Work instructions:
Word for word, copy the entire listing.
..........
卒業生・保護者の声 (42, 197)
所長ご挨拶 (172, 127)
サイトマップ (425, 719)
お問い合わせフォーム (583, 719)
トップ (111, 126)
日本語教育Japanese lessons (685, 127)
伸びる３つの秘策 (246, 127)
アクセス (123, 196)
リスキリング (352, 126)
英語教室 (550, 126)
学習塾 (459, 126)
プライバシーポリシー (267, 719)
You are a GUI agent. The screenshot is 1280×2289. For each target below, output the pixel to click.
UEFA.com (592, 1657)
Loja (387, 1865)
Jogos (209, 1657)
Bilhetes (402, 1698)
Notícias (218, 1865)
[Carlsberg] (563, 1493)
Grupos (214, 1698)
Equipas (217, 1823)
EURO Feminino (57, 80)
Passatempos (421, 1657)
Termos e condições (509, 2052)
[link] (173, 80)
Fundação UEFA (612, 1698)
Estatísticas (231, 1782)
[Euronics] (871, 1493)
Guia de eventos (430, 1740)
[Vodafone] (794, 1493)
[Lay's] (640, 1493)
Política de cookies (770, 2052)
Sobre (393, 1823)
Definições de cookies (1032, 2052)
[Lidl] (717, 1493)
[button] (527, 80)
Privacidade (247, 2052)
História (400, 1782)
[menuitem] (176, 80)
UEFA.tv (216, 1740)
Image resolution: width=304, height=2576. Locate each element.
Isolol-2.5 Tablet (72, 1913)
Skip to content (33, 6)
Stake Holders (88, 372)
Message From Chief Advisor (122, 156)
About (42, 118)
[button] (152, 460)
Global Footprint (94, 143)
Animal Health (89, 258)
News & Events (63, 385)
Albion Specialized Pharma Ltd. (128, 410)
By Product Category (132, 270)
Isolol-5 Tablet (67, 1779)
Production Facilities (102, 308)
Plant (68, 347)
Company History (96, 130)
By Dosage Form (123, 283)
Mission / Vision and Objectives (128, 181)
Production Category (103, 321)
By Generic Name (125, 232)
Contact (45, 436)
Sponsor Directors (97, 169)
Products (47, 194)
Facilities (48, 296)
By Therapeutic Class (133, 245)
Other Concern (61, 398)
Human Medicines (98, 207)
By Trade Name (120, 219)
..........
Written reply:
卒業生・保護者の声 (42, 197)
所長ご挨拶 (172, 127)
サイトマップ (425, 719)
お問い合わせフォーム (583, 719)
トップ (111, 126)
日本語教育Japanese lessons (685, 127)
伸びる３つの秘策 (246, 127)
アクセス (123, 196)
リスキリング (352, 126)
英語教室 (550, 126)
学習塾 (459, 126)
プライバシーポリシー (267, 719)
You are a GUI agent. The screenshot is 1280×2289. For each target below, output the pixel to click.
UEFA.com (592, 1657)
Loja (387, 1865)
Jogos (209, 1657)
Bilhetes (402, 1698)
Notícias (218, 1865)
[Carlsberg] (563, 1493)
Grupos (214, 1698)
Equipas (217, 1823)
EURO Feminino (57, 80)
Passatempos (421, 1657)
Termos e condições (509, 2052)
[link] (173, 80)
Fundação UEFA (612, 1698)
Estatísticas (231, 1782)
[Euronics] (871, 1493)
Guia de eventos (430, 1740)
[Vodafone] (794, 1493)
[Lay's] (640, 1493)
Política de cookies (770, 2052)
Sobre (393, 1823)
Definições de cookies (1032, 2052)
[Lidl] (717, 1493)
[button] (527, 80)
Privacidade (247, 2052)
História (400, 1782)
[menuitem] (176, 80)
UEFA.tv (216, 1740)
Image resolution: width=304, height=2576. Locate each element.
Isolol-2.5 Tablet (72, 1913)
Skip to content (33, 6)
Stake Holders (88, 372)
Message From Chief Advisor (122, 156)
About (42, 118)
[button] (152, 460)
Global Footprint (94, 143)
Animal Health (89, 258)
News & Events (63, 385)
Albion Specialized Pharma Ltd. (128, 410)
By Product Category (132, 270)
Isolol-5 Tablet (67, 1779)
Production Facilities (102, 308)
Plant (68, 347)
Company History (96, 130)
By Dosage Form (123, 283)
Mission / Vision and Objectives (128, 181)
Production Category (103, 321)
By Generic Name (125, 232)
Contact (45, 436)
Sponsor Directors (97, 169)
Products (47, 194)
Facilities (48, 296)
By Therapeutic Class (133, 245)
Other Concern (61, 398)
Human Medicines (98, 207)
By Trade Name (120, 219)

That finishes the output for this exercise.